Material to process:
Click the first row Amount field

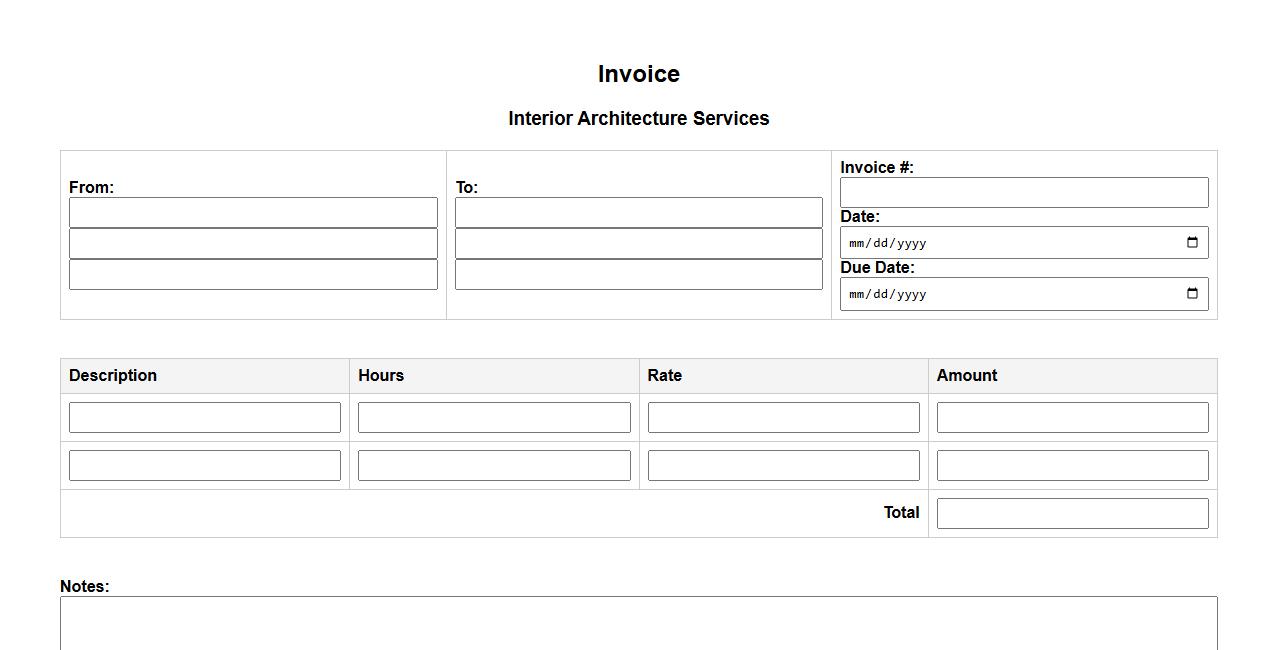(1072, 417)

...

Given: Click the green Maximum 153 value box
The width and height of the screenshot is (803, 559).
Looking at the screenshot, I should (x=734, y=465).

--

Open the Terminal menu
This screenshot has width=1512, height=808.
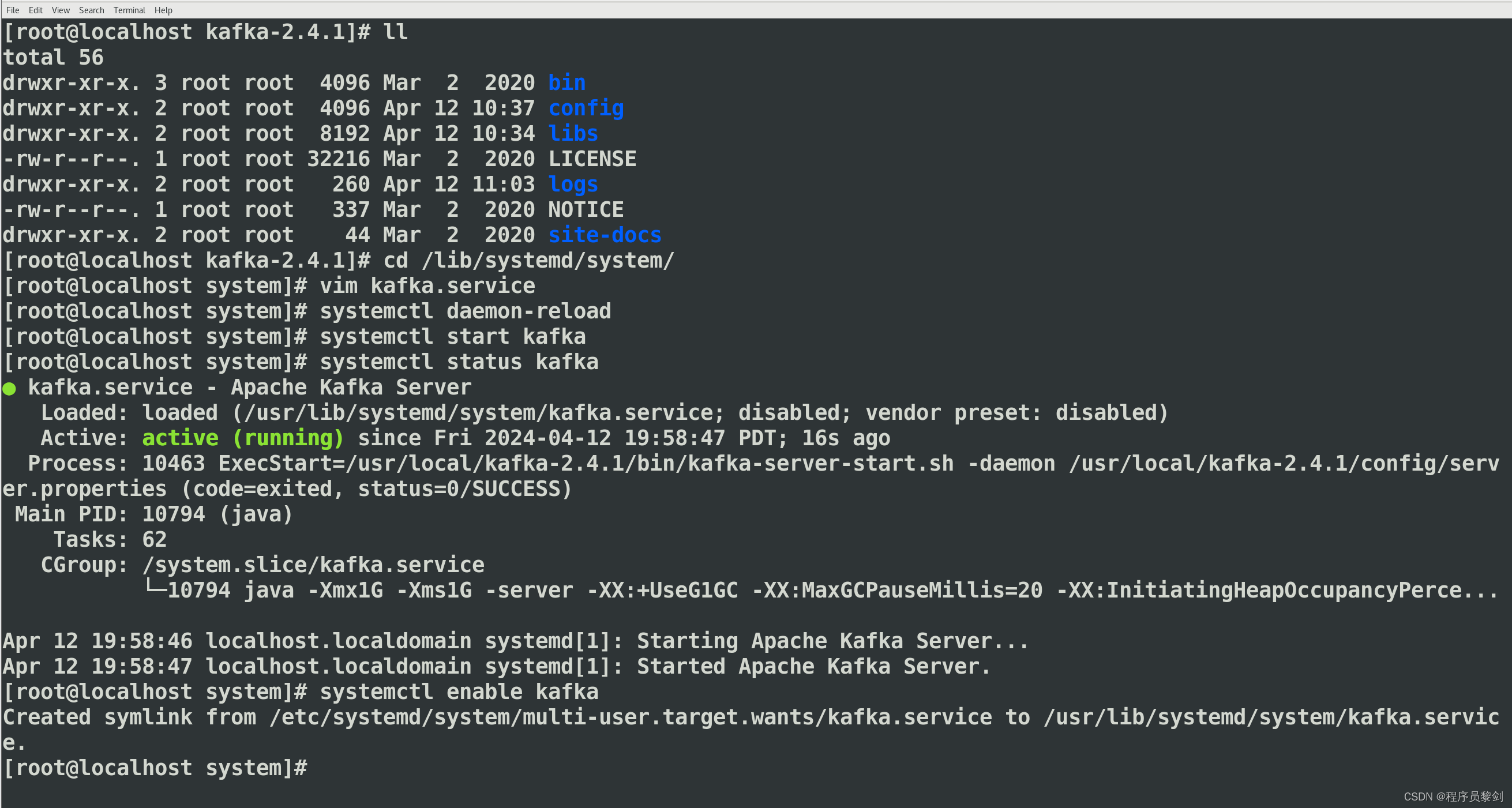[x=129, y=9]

Exercise:
Transcribe verbatim the part of the material that opens with the line containing "Given: Click the green Maximum 153 value box" and closes with the line containing "Looking at the", both of those lines included.

Task response:
Given: Click the green Maximum 153 value box
The width and height of the screenshot is (803, 559).
Looking at the screenshot, I should (x=734, y=465).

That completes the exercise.